The following six terms apply:
- Compliance with iNaturalist Terms and Conditions.
- Non-commercial use only.
- Use of data:
You are free to use and interpret the data in this project on condition that you acknowledge its source as “iNaturalist project, Quekett Spotted Wing Drosophila Survey Experiment”.
- Images and journals submitted to this project remain the copyright of the person/group that submitted them. Permission to use other peoples images and journals must be sought from the copyright holder.
- You grant the Quekett Microscopical Club a world-wide, royalty-free, and non-exclusive license to reproduce, modify, adapt and publish Your Content submitted for this project. This is solely for the purpose of our (The Quekett Microscopical Club) displaying, distributing and promoting Your observations and journal as part of any analysis, reports or publication using entries to this project.

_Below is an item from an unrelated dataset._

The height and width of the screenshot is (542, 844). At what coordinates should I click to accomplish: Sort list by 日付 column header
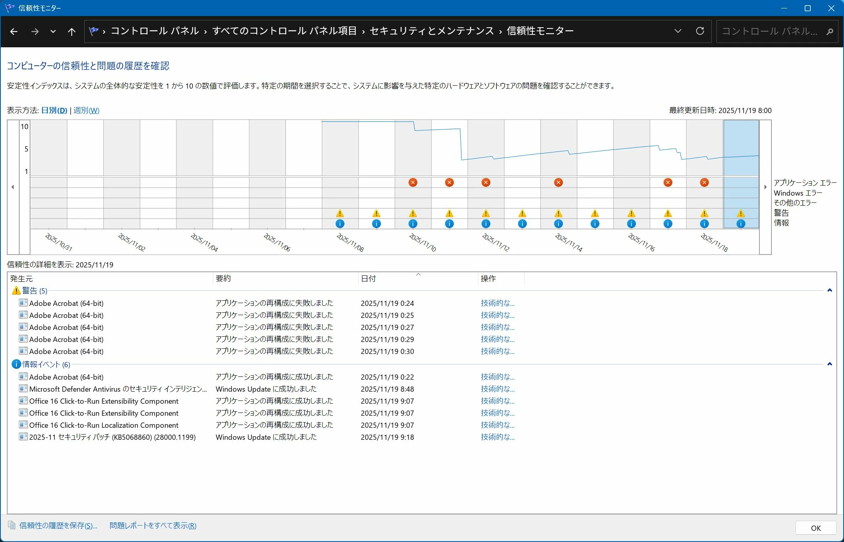click(x=368, y=279)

- You accept that other researchers can use the LOCATION and DATA ENTERED IN THE OBSERVATION FIELDS for non-commercial research and interpretation.
(If concerned about LOCATION information being more widely available, use the ‘Change Geoprivacy’ option ‘Obscured’ (below map) after entering your location, which places a random marker in a 10km radius from your entered location OR change geoprivacy to ‘Private’, where only the project curators will see it).
I’m Chris Thomas, a member of the Quekett Microscopical Club. We are promoting this survey because it is a simple, very practical and relevant use of microscopy, open to all.